The theory behind Ergo:

  1. Many of the pieces necessary for good forecasting work are out there:
    • Prediction platforms
    • Probabilistic programming languages
    • Superforecasters + qualitative human judgments
    • Data science tools like numpy and pandas
    • Deep neural nets as expressive function approximators
  2. But they haven't been connected yet in a productive workflow:
    • It's difficult to get data in and out of prediction platforms
    • Submitting questions to these platforms takes a long time
    • The questions on prediction platforms aren't connected to decisions, or even to other questions on the same platform
    • Human judgments don't scale
    • Models often can't take into account all relevant considerations
    • Workflows aren't made explicit so they can't be automated
  3. This limits their potential:
    • Few people build models
    • Few people submit questions to prediction platforms, or predict on these platforms
    • Improvements to forecasting accrue slowly
    • Most decisions are not informed by systematic forecasts
  4. Better infrastructure for forecasting can connect the pieces and help realize the potential of scalable high-quality forecasting

Functionality

Ergo is still at an early stage. Pre-alpha, or whatever the earliest possible stage is. Functionality and API are in flux.
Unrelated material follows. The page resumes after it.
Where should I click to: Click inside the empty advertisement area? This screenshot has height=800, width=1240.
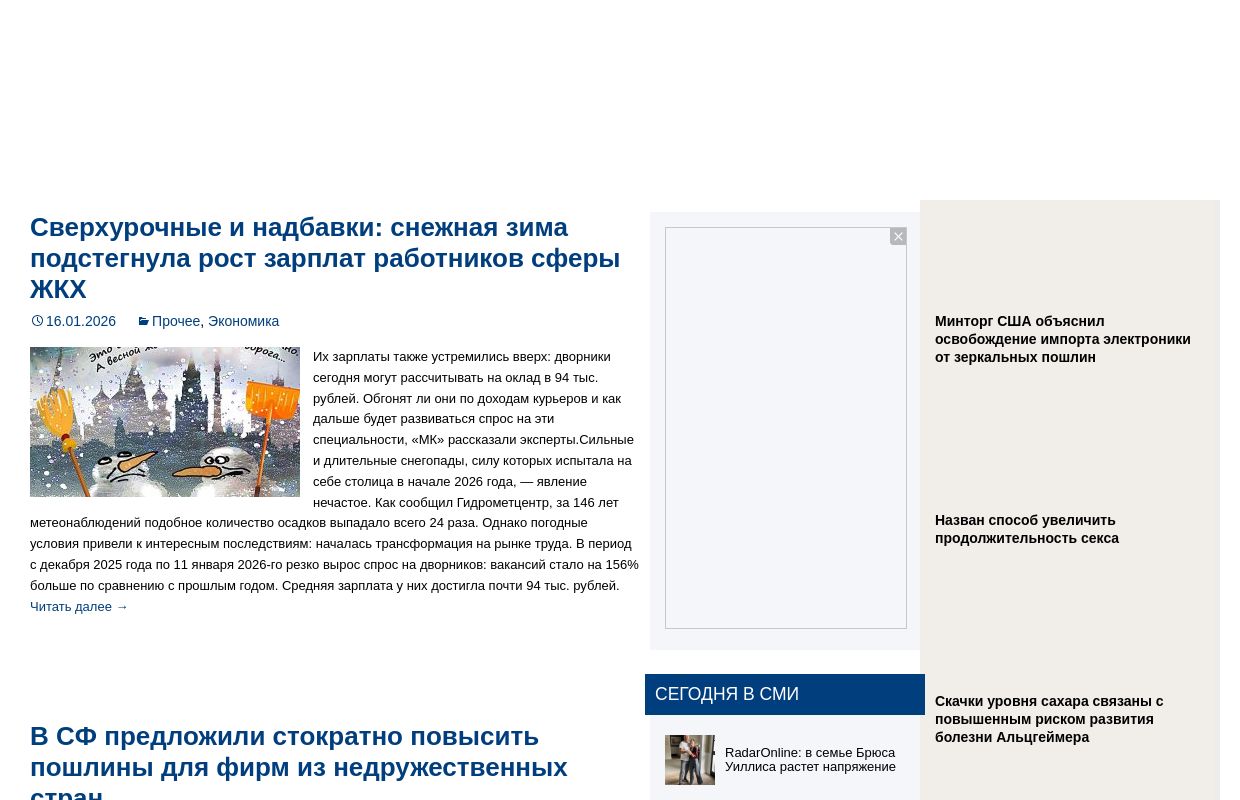786,427
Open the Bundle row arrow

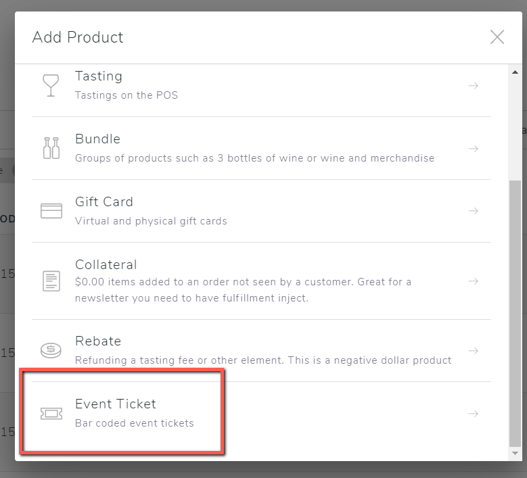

Here's what Ergo provides right now:

  • Express generative models in a probabilistic programming language
    • Ergo provides lightweight wrappers around Pyro functions to make the models more readable
    • Specify distributions using 90% confidence intervals, e.g. ergo.lognormal_from_interval(10, 100)
    • For Bayesian inference, Ergo provides a wrapper around Pyro's variational inference algorithm
    • Get model results as Pandas dataframes
  • Interact with the Metaculus and Foretold prediction platforms
    • Load question data given question ids
    • Use community distributions as variables in generative models
    • Submit model predictions to these platforms
      • For Metaculus, we automatically fit a mixture of logistic distributions for continuous-valued questions
    • Plot community distributions

WIP:

  • Documentation
  • Clearer modeling API

Planned:

  • Interfaces for all prediction platforms
    • Search questions on prediction platforms
    • Use distributions from any platform
    • Programmatically submit questions to platforms
    • Track community distribution changes
  • Common model components
    • Index/ensemble models that summarize fuzzy large questions like "What's going to happen with the economy next year?"
    • Model components for integrating qualitative adjustments into quantitative models
    • Simple probability decomposition models
    • E.g. see The Model Thinker (Scott Page)
  • Better tools for integrating models and platforms
    • Compute model-based predictions by constraining model variables to be close to the community distributions
  • Push/pull to and from repositories for generative models

If there's something you want Ergo to do, let us know!